In text shaping, a cluster is a sequence of
characters that needs to be treated as a single, indivisible
unit. A single letter or symbol can be a cluster of its
own. Other clusters correspond to longer subsequences of the
input code points — such as a ligature or conjunct form
— and require the shaper to ensure that the cluster is not
broken during the shaping process.
A cluster is distinct from a grapheme,
which is the smallest unit of meaning in a writing system or
script.
The definitions of the two terms are similar. However, clusters
are only relevant for script shaping and glyph layout. In
contrast, graphemes are a property of the underlying script, and
are of interest when client programs implement orthographic
or linguistic functionality.
For example, two individual letters are often two separate
graphemes. When two letters form a ligature, however, they
combine into a single glyph. They are then part of the same
cluster and are treated as a unit by the shaping engine —
even though the two original, underlying letters remain separate
graphemes.
HarfBuzz is concerned with clusters, not
with graphemes — although client programs using HarfBuzz
may still care about graphemes for other reasons from time to time.
During the shaping process, there are several shaping operations
that may merge adjacent characters (for example, when two code
points form a ligature or a conjunct form and are replaced by a
single glyph) or split one character into several (for example,
when decomposing a code point through the
ccmp
feature). Operations like these alter
clusters; HarfBuzz tracks the changes to ensure that no clusters
get lost or broken during shaping.
HarfBuzz records cluster information independently from how
shaping operations affect the individual glyphs returned in an
output buffer.
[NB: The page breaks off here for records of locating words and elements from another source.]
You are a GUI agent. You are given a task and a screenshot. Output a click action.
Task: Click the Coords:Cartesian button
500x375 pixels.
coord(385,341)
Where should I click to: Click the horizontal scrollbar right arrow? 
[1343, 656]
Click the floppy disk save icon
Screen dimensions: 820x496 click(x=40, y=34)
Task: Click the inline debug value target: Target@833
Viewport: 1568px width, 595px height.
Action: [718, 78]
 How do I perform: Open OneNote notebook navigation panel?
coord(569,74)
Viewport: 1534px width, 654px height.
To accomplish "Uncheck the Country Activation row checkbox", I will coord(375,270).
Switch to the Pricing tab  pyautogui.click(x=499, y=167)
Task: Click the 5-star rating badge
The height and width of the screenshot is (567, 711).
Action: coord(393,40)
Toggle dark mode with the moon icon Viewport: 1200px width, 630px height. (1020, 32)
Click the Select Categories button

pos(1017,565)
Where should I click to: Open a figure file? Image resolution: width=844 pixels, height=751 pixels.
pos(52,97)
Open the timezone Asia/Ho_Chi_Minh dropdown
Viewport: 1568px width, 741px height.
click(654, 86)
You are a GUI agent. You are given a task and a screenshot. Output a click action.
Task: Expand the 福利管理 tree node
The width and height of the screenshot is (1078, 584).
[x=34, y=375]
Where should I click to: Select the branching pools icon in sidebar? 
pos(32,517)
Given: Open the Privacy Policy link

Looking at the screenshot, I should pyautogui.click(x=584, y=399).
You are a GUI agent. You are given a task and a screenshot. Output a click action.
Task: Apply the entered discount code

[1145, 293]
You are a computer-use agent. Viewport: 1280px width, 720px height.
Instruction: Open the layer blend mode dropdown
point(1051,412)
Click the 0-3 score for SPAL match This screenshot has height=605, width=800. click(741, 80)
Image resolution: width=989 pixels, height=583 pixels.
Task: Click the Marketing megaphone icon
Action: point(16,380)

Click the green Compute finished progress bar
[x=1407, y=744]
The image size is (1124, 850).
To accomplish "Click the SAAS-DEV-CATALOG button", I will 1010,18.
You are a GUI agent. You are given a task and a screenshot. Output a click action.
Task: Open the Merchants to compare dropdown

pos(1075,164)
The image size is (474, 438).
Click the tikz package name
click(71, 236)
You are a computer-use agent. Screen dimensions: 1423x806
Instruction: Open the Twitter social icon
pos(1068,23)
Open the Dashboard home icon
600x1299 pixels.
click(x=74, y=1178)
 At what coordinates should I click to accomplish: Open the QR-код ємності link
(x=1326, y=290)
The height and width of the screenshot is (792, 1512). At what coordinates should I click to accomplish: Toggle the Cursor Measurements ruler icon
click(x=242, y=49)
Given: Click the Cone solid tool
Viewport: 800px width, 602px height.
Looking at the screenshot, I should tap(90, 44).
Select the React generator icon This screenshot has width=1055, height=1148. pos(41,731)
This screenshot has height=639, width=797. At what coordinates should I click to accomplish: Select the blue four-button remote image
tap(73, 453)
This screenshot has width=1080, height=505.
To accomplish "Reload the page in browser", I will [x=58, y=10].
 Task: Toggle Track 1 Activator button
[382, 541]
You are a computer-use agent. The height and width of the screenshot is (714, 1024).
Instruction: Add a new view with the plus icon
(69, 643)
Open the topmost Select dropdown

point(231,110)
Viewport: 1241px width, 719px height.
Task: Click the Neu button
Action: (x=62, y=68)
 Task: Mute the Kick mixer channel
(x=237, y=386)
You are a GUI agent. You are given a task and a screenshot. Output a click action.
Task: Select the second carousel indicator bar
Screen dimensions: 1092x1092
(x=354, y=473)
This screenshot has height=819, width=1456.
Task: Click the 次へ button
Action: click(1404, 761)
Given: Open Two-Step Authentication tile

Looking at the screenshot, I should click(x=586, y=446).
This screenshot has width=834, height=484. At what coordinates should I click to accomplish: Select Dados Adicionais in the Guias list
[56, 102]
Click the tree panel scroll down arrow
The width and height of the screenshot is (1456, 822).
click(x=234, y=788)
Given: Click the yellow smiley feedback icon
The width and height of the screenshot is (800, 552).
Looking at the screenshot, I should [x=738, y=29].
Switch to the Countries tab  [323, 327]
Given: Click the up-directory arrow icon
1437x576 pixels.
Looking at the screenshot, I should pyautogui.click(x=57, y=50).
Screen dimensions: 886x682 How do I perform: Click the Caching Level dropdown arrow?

Consequently, a client program using HarfBuzz can
utilize the cluster information to implement features such as:
Correctly positioning the cursor within a shaped text run,
even when characters have formed ligatures, composed or
decomposed, reordered, or undergone other shaping operations.
Correctly highlighting a text selection that includes some,
but not all, of the characters in a word.
Applying text attributes (such as color or underlining) to
part, but not all, of a word.
Generating output document formats (such as PDF) with
embedded text that can be fully extracted.
Determining the mapping between input characters and output
glyphs, such as which glyphs are ligatures.
Performing line-breaking, justification, and other
line-level or paragraph-level operations that must be done
after shaping is complete, but which require examining
character-level properties.